EUA na OEA: petróleo da Venezuela não pode ficar na mão de adversários

Na reunião de emergência do Conselho Permanente da Organização dos Estados Americanos (OEA), realizada nesta terça-feira em Washington, o embaixador norte-americano Leandro Rizzuto defendeu a operação militar dos Estados Unidos na Venezuela, argumentando que o petróleo do país, a maior reserva mundial, não pode permanecer sob controle de adversários do Hemisfério Ocidental, como Irã, Rússia, Hezbollah, China e agências cubanas de inteligência.

Rizzuto enfatizou que a ação, ocorrida no último sábado, não configurou uma invasão, mas sim a prisão de Nicolás Maduro e sua esposa, Cilia Flores, com base em ordem judicial por indiciamento criminal relacionado a narcotráfico e terrorismo. “Esta é nossa vizinhança, e não vamos permitir que a Venezuela se transforme em um hub de operações para esses atores.
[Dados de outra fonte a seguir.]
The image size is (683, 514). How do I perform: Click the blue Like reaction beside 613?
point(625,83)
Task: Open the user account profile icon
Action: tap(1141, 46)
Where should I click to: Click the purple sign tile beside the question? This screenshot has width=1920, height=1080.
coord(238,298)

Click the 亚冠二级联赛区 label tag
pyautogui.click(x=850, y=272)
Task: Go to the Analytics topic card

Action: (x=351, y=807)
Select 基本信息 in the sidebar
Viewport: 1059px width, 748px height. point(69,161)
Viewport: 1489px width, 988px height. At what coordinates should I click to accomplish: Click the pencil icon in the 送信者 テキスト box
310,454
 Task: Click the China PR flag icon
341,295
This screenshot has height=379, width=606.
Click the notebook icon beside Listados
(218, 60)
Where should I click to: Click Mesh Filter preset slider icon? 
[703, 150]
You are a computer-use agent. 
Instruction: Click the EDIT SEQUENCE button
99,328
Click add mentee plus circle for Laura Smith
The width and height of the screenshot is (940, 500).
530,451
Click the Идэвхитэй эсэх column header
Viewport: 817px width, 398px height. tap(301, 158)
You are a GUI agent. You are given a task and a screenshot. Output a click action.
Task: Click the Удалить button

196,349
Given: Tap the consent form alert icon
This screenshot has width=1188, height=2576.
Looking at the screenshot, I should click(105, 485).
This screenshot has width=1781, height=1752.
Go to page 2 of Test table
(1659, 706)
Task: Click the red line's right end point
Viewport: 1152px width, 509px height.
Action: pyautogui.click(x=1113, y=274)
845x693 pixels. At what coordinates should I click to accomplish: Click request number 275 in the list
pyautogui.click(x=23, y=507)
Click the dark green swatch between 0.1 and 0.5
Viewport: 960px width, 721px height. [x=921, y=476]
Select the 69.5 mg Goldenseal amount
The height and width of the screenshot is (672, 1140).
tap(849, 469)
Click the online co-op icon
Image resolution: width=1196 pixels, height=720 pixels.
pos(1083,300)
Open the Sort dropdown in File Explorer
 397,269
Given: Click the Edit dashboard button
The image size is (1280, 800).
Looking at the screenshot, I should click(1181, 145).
Os lucros do petróleo não beneficiam o povo venezuelano”, declarou o diplomata, reafirmando que a operação removeu o principal obstáculo à democracia no país e pedindo a libertação imediata de cerca de mil prisioneiros políticos.

A operação, confirmada pelo presidente Donald Trump como uma “operação brilhante”, envolveu tropas de elite e forças armadas americanas que retiraram o casal à força de território venezuelano. Iniciada por volta das 3h de sábado (horário de Brasília), atingiu Caracas e os estados de Miranda, Aragua e La Guaira, com explosões, bombardeios, helicópteros e mísseis que causaram colunas de fumaça, interrupções no fornecimento de energia e tremores no solo relatados por moradores. Integrantes das forças de segurança de Maduro foram mortos durante a ação, que também neutralizou sistemas de defesa aérea venezuelanos.

Maduro e Flores foram transferidos para Nova York, onde compareceram a uma audiência de custódia no Tribunal Federal na segunda-feira. O líder venezuelano se declarou “prisioneiro de guerra” e “homem decente”, negando envolvimento com narcoterrorismo, tráfico de drogas e armamento pesado. O casal permanece detido em um presídio federal no Brooklyn, enquanto os EUA negam qualquer guerra ou ocupação, classificando a ação como “aplicação da lei facilitada pelas Forças Armadas”, conforme declaração do embaixador Michael Waltz na reunião de emergência do Conselho de Segurança da ONU no dia anterior.

A OEA, reunida no Salão Simón Bolívar às 10h locais (12h de Brasília), analisa os eventos sem expectativa de documento conjunto, mas com fortes críticas internacionais. O Brasil, por meio do embaixador Benoni Belli, condenou os bombardeios e o sequestro como “inaceitáveis” e “afronta gravíssima à soberania”, em violação à Carta da ONU, alinhando-se à nota do presidente Luiz Inácio Lula da Silva. Rússia e China, aliados de Maduro, repudiaram a agressão, enquanto o secretário-geral da OEA, Albert R. Ramdin, cobrou respeito ao direito internacional, solução pacífica e governança baseada na vontade popular. A Venezuela decretou estado de emergência, denunciando o ataque como tentativa de apoderamento de recursos como petróleo e minerais, e aliados como Cuba o chamaram de “criminoso”. Países vizinhos, como Colômbia e Chile, expressaram preocupação com a segurança civil e pediram diálogo.